Since BP’s arrival, Warinussy said his organisation has logged a marked increase in reported incidents of violence in the Bintuni Bay area associated with disputes between BP security guards, other employees and contractors. The disputes are over land, the environment and domestic violence. “We have data. The increase is 30% to 40%,” he said. By contrast, BP says it has not self-reported any human rights abuse allegations.

There are also labour rights problems inside the BP base, including racism by Indonesian contractors towards Melanesians. Contractors are expected to hire only indigenous people for unskilled labour, 93% for semi-skilled and 12% for skilled jobs.

When it started constructing its base, BP set up what it called the Tangguh Independent Advisory Panel, drawn from former US congressmen and a retired British diplomat. A Melanesian businessman, who ended up working for BP, was added to the mix.

The men – former U.S. Senator Tom Daschle, retired diplomat Gary Klein, and Augustinus Rumansara, a Papuan who chaired the Asian Development Bank – receive a salary for their time advising BP on a range of issues including recruitment. They fly to West Papua for just over a week to meet local power brokers, visit the base camp and model villagers before writing an annual report based on statistics supplied by BP that is published online.

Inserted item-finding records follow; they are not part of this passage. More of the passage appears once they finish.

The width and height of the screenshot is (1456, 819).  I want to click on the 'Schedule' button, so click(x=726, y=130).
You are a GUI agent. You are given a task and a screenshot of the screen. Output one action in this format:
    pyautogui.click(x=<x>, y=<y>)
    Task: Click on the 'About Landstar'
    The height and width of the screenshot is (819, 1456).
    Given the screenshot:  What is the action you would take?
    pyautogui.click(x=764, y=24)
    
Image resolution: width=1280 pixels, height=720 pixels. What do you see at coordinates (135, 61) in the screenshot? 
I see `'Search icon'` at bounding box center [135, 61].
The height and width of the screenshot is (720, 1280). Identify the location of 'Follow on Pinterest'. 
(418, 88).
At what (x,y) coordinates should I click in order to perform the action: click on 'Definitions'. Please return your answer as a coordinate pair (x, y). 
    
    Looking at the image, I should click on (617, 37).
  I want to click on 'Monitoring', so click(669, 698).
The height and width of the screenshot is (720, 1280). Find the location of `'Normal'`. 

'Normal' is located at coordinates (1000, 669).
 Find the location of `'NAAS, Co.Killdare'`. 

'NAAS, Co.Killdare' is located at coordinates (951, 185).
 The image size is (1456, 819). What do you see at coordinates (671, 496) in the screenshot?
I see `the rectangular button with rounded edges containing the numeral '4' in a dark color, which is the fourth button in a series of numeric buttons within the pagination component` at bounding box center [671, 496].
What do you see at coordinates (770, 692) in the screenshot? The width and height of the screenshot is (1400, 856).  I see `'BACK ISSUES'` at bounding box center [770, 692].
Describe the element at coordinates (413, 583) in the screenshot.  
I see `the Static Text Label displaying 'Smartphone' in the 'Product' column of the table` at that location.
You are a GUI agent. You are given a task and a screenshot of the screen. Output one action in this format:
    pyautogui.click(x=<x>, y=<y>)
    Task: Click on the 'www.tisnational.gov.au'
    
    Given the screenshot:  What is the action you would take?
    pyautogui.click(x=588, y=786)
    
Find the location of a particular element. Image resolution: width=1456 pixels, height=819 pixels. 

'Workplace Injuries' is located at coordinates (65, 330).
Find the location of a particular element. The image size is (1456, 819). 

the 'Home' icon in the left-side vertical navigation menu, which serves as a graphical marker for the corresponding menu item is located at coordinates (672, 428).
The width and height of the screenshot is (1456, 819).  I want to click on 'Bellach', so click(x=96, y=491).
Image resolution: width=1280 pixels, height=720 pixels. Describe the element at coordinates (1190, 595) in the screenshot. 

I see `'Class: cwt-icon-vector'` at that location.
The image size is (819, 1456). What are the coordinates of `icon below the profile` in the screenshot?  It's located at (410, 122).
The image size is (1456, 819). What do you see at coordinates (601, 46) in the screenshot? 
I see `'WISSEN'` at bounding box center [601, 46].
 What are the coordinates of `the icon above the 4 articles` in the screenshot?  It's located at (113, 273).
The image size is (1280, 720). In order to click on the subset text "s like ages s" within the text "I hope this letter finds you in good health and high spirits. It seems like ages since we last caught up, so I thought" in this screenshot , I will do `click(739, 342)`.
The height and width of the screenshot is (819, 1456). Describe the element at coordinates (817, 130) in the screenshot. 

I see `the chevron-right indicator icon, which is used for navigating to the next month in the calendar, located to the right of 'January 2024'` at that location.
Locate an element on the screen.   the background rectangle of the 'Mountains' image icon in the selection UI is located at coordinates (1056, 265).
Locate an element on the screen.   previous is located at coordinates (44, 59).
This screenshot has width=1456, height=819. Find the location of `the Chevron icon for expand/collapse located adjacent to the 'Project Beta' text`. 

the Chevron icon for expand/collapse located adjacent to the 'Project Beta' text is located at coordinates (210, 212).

The panel’s latest report and BP’s response to it accepts that the oil company is nowhere near meeting its target of a skilled Papuan workforce by 2029. The current level is just over 50% and the term ‘Papuan’ is not confined to Melanesians but migrants who have been living in the colony for 10 years. Recruitment programmes have all failed, the panel revealed, and after 15 years Melanesians are almost totally absent from higher skilled or supervisory roles.